For the last week or so we’ve been offering you something unique (and certainly not against Twitter’s terms and conditions, oh no) which is to pay to hear more of @bounder. Here’s some things that @bounderpremium subscribers have said:

“@joyfeed: @bounderpremium You are a gentleman.”

“@tomlennon1: The entire human genome sequence in less than 140 characters? It can only be @bounderpremium”

“@HarryVale: @bounderpremium …can I have a refund? I know a tramp who’ll do wicked, wicked things for £1.”

So far we’ve made about eight quid, after paypal fees.
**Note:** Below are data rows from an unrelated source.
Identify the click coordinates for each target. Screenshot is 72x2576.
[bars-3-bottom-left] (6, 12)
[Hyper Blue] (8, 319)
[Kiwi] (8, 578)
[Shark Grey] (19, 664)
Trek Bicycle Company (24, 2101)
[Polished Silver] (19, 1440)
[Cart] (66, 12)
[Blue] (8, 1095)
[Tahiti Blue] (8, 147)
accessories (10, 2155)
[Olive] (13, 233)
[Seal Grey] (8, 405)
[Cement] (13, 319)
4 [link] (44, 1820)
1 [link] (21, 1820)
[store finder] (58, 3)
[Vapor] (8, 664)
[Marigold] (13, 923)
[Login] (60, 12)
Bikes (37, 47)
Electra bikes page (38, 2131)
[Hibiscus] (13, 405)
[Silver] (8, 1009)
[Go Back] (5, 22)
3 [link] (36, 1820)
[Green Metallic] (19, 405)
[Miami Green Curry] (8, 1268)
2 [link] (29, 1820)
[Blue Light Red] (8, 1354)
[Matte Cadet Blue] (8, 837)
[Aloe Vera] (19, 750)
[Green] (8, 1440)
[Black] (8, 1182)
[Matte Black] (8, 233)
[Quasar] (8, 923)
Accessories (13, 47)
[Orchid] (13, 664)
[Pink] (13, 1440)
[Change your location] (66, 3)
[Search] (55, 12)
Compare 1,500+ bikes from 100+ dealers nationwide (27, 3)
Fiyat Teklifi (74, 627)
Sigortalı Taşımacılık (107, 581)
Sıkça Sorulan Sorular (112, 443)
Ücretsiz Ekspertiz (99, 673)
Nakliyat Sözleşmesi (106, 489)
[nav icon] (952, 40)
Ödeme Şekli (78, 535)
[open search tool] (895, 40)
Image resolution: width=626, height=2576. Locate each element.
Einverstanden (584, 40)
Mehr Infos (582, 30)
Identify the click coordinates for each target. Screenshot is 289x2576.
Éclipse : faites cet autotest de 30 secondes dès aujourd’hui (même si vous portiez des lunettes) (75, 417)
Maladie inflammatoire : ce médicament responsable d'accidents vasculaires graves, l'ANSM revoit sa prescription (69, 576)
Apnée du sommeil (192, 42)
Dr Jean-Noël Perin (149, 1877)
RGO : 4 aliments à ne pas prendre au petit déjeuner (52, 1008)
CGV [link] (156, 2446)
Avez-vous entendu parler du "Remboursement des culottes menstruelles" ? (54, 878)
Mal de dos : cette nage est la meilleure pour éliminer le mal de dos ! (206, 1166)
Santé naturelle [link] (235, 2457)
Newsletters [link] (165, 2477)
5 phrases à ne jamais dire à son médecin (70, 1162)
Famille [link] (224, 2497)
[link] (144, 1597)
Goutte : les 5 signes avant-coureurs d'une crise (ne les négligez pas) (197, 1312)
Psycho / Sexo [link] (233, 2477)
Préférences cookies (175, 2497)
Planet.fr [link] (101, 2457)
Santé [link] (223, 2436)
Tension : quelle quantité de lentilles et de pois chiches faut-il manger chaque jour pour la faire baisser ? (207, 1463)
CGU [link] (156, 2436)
And we’re going to potentially double that by betting it all on the Dutch to win the World Cup.

Why the orange?

Holland as a nation stands for most things that we hold dear; premium European lager and liberal publishing laws. Holland as a football team plays to our romantic sensibilities (or at least it did for four years in the seventies): the joy of switching position, love beads, and beautiful failure.

But the best football player ever to exist, Mr Johan Cruyff did something special — he battled against the corporate dragon on behalf of his art. The Holland team, he said, should not be held in thrall to adidas. And so Johan’s shirt for the 1974 World Cup had two stripes down the shoulders rather than three.

Principled y’see*.

Hup Holland Hup. Sod the octopus.

*And not at all due to his deal with nike.